• What is required
I need the lines below from the one with "Blog (15, 2257)" down to the one with "Terms of Service (130, 2460)" reproduced exactly, both ends included, and nothing else.

• Pixel coordinate grounding data
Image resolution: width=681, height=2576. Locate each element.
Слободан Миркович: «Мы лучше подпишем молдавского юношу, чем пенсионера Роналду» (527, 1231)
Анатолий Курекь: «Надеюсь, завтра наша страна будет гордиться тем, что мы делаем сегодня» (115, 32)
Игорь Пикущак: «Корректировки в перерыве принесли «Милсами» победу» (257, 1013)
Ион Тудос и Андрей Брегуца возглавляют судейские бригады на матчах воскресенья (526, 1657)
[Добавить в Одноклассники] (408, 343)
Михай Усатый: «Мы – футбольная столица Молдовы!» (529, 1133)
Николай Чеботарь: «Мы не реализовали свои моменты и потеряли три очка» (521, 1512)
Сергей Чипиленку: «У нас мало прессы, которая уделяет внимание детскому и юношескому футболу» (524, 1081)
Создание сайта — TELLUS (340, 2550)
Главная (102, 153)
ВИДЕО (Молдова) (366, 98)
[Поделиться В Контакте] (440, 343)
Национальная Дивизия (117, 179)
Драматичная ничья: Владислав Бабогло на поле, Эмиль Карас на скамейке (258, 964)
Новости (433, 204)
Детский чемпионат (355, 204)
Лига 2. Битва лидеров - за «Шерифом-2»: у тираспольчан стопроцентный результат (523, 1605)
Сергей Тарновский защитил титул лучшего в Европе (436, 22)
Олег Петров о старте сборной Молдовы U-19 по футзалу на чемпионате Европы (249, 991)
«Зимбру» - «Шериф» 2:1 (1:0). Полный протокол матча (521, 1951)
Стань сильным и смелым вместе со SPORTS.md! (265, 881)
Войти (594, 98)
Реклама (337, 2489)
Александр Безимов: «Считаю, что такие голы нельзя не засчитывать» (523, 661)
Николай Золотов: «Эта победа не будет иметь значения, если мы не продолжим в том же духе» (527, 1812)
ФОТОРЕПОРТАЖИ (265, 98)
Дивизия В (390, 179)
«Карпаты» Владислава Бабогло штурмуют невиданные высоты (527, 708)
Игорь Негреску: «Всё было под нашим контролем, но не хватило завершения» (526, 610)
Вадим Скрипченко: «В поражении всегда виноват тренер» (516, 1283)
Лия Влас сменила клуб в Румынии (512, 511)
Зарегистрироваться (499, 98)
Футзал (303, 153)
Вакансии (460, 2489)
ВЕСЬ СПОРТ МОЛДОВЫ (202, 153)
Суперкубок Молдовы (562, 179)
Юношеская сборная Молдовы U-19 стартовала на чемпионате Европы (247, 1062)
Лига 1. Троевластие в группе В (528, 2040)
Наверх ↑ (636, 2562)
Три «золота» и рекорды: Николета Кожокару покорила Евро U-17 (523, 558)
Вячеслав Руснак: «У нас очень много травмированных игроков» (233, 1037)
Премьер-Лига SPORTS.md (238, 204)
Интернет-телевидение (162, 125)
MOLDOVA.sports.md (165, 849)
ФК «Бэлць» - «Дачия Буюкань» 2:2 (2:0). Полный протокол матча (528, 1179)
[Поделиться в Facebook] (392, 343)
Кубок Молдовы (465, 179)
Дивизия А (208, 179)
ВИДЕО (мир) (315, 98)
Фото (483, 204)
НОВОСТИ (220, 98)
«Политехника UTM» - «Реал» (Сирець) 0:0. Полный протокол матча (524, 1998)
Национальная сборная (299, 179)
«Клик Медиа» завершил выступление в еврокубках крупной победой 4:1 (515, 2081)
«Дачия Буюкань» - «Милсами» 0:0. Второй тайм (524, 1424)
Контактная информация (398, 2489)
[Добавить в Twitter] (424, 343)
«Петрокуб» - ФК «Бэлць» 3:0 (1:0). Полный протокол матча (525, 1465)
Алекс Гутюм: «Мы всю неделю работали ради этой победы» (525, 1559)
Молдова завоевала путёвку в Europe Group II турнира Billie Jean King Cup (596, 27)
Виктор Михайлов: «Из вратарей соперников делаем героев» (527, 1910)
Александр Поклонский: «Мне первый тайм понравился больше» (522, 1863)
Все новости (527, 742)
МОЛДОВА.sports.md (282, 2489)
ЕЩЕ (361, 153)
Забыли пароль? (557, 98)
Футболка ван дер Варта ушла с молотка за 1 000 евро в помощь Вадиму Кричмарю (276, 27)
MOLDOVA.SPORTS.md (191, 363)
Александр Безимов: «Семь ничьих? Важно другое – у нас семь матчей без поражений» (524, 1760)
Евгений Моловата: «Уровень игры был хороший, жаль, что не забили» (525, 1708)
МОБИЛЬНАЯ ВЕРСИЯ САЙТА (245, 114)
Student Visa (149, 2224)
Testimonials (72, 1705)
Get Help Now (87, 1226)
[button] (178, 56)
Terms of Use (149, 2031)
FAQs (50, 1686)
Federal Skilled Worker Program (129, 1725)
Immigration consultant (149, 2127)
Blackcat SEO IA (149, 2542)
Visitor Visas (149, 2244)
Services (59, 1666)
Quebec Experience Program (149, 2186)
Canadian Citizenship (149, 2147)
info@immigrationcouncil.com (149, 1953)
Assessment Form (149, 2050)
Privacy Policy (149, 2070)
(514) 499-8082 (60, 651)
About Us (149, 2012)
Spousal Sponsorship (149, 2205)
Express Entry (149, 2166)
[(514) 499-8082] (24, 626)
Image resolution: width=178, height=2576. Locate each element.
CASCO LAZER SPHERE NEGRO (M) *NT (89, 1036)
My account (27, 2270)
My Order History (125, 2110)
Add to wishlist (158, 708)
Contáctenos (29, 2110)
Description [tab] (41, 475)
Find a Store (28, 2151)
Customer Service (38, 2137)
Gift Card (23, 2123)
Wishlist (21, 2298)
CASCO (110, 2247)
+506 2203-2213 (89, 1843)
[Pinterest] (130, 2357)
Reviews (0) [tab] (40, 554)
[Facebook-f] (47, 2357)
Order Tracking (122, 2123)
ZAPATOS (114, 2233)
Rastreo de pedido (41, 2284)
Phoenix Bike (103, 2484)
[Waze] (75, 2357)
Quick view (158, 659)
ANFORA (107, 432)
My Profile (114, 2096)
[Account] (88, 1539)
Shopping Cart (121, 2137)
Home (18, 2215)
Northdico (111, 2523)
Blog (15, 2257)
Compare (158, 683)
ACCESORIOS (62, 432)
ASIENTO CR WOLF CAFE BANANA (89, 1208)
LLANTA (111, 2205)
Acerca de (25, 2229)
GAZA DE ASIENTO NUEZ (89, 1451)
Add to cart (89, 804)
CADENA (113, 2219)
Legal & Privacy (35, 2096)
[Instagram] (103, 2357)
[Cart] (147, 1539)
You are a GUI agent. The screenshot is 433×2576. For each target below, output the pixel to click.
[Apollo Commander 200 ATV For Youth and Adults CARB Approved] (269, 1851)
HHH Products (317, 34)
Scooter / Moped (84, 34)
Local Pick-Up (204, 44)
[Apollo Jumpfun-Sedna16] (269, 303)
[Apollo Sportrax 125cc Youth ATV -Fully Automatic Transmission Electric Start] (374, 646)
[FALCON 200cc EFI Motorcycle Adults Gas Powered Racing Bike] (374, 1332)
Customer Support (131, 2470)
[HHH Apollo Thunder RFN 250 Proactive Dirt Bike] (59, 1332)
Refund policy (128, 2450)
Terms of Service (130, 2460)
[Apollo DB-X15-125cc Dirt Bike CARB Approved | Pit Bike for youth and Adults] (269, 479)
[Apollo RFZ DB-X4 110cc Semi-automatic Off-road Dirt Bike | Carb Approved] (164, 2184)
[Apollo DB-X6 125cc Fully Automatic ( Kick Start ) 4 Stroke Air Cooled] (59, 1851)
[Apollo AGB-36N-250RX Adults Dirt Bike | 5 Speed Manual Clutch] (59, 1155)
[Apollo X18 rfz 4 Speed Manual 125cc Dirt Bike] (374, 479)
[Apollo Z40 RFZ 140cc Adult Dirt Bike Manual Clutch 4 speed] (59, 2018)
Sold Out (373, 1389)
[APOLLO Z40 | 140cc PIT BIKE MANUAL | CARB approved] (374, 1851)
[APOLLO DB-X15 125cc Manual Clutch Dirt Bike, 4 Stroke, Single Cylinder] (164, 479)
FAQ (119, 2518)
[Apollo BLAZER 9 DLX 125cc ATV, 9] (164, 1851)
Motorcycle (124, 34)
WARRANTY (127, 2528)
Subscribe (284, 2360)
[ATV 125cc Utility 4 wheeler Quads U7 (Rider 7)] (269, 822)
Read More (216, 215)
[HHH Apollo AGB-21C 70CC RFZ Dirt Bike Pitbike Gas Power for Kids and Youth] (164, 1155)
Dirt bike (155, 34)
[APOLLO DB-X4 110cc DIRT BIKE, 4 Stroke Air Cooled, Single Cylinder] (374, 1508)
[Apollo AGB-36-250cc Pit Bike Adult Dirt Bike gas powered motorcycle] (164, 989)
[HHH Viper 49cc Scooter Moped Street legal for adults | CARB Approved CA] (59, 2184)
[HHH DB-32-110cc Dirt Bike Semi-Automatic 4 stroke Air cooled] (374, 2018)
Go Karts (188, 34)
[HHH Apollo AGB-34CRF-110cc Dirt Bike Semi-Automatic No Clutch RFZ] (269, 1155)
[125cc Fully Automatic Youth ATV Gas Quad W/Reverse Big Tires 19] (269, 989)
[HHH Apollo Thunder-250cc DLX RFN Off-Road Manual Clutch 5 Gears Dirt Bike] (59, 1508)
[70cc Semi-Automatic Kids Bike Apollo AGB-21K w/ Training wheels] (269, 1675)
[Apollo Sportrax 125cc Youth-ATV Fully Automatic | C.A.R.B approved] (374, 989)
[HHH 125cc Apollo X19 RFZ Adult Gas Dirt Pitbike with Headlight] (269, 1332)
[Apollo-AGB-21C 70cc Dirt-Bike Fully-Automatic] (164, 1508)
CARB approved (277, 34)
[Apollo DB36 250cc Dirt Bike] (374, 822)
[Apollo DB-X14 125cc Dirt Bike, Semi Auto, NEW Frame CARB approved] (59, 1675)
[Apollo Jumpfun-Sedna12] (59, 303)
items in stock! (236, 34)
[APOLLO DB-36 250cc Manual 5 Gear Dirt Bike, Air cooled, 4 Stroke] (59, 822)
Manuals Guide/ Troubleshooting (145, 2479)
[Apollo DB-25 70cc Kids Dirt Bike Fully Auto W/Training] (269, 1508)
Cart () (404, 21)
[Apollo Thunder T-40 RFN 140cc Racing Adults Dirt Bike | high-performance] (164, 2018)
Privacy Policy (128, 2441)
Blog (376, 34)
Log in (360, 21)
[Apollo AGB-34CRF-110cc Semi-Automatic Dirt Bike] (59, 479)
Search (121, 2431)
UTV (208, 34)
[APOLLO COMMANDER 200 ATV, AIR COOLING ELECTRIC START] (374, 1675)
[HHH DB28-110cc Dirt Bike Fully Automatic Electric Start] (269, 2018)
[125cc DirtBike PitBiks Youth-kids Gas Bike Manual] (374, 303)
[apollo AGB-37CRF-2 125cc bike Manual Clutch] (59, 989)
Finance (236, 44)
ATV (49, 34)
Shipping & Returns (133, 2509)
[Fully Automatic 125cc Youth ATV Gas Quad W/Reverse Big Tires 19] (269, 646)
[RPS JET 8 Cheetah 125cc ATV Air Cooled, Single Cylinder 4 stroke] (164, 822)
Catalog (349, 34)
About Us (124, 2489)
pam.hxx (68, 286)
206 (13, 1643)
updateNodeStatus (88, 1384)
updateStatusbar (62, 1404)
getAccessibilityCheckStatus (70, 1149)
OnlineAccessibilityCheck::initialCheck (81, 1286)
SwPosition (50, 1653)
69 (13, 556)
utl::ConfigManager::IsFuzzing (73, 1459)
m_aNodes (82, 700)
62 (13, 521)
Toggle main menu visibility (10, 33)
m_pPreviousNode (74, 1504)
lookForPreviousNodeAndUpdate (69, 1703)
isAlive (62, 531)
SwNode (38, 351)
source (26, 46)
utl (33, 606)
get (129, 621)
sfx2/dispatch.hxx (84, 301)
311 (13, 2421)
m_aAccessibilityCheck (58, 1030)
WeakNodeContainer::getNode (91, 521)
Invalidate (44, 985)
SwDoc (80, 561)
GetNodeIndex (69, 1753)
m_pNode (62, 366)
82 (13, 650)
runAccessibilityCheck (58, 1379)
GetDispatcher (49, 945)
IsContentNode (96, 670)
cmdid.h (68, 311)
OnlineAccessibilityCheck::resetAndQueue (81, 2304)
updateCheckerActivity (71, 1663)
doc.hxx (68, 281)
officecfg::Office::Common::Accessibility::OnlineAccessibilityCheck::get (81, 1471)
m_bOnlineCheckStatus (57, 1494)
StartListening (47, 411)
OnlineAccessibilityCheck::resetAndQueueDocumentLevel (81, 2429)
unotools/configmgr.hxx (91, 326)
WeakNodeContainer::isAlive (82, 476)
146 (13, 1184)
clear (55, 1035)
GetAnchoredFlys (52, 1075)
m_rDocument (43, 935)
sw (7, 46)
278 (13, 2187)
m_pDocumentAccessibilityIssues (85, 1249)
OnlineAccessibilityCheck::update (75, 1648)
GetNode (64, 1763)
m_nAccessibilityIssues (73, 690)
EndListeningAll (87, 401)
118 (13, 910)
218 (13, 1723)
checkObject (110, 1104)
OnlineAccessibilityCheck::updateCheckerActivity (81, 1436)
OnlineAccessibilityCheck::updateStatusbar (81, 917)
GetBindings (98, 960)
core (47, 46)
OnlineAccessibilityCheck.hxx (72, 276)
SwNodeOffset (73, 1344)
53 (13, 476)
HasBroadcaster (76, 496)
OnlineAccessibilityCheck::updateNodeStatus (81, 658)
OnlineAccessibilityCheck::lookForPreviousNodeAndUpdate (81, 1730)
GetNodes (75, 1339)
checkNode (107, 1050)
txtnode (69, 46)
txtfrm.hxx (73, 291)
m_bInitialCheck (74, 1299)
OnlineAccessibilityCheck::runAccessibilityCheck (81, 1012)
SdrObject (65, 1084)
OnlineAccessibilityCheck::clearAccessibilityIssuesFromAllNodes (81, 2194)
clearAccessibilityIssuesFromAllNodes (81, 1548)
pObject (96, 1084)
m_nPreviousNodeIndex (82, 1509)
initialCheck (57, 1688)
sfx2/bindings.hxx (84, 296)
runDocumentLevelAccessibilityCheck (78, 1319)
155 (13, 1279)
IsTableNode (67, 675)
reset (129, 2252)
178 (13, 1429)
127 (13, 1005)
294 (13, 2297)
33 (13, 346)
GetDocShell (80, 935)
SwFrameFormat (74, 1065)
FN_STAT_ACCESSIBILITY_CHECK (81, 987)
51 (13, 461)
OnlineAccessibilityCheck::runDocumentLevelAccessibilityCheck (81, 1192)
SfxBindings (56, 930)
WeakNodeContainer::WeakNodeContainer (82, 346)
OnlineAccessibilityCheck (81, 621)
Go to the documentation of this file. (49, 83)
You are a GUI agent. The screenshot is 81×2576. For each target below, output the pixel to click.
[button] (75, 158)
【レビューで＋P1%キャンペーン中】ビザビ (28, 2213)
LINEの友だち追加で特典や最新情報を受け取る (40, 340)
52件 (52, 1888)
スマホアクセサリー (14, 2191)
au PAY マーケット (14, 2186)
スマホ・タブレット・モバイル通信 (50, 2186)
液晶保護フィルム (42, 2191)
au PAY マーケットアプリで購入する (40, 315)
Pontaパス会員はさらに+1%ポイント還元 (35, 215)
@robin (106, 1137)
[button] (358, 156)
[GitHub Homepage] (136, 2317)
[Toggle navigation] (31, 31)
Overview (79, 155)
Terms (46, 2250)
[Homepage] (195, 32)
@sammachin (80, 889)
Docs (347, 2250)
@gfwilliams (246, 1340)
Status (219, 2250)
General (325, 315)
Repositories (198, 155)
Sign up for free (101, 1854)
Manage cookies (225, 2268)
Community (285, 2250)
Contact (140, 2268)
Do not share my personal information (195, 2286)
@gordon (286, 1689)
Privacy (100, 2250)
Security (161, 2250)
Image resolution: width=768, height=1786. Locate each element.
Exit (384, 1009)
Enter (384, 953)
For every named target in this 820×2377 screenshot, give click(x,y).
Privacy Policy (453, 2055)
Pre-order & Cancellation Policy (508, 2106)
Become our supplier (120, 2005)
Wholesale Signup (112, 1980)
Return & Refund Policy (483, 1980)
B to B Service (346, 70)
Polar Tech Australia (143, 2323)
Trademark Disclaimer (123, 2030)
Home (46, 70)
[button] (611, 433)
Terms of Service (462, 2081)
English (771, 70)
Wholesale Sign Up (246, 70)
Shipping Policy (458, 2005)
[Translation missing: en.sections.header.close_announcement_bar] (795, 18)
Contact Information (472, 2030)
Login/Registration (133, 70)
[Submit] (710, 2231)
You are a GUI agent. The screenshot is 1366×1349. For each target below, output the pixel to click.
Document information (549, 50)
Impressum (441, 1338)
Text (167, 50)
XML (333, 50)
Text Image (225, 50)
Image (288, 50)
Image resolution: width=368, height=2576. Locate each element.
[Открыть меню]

• Answer to this exercise
Blog (15, 2257)
Compare (158, 683)
ACCESORIOS (62, 432)
ASIENTO CR WOLF CAFE BANANA (89, 1208)
LLANTA (111, 2205)
Acerca de (25, 2229)
GAZA DE ASIENTO NUEZ (89, 1451)
Add to cart (89, 804)
CADENA (113, 2219)
Legal & Privacy (35, 2096)
[Instagram] (103, 2357)
[Cart] (147, 1539)
You are a GUI agent. The screenshot is 433×2576. For each target below, output the pixel to click.
[Apollo Commander 200 ATV For Youth and Adults CARB Approved] (269, 1851)
HHH Products (317, 34)
Scooter / Moped (84, 34)
Local Pick-Up (204, 44)
[Apollo Jumpfun-Sedna16] (269, 303)
[Apollo Sportrax 125cc Youth ATV -Fully Automatic Transmission Electric Start] (374, 646)
[FALCON 200cc EFI Motorcycle Adults Gas Powered Racing Bike] (374, 1332)
Customer Support (131, 2470)
[HHH Apollo Thunder RFN 250 Proactive Dirt Bike] (59, 1332)
Refund policy (128, 2450)
Terms of Service (130, 2460)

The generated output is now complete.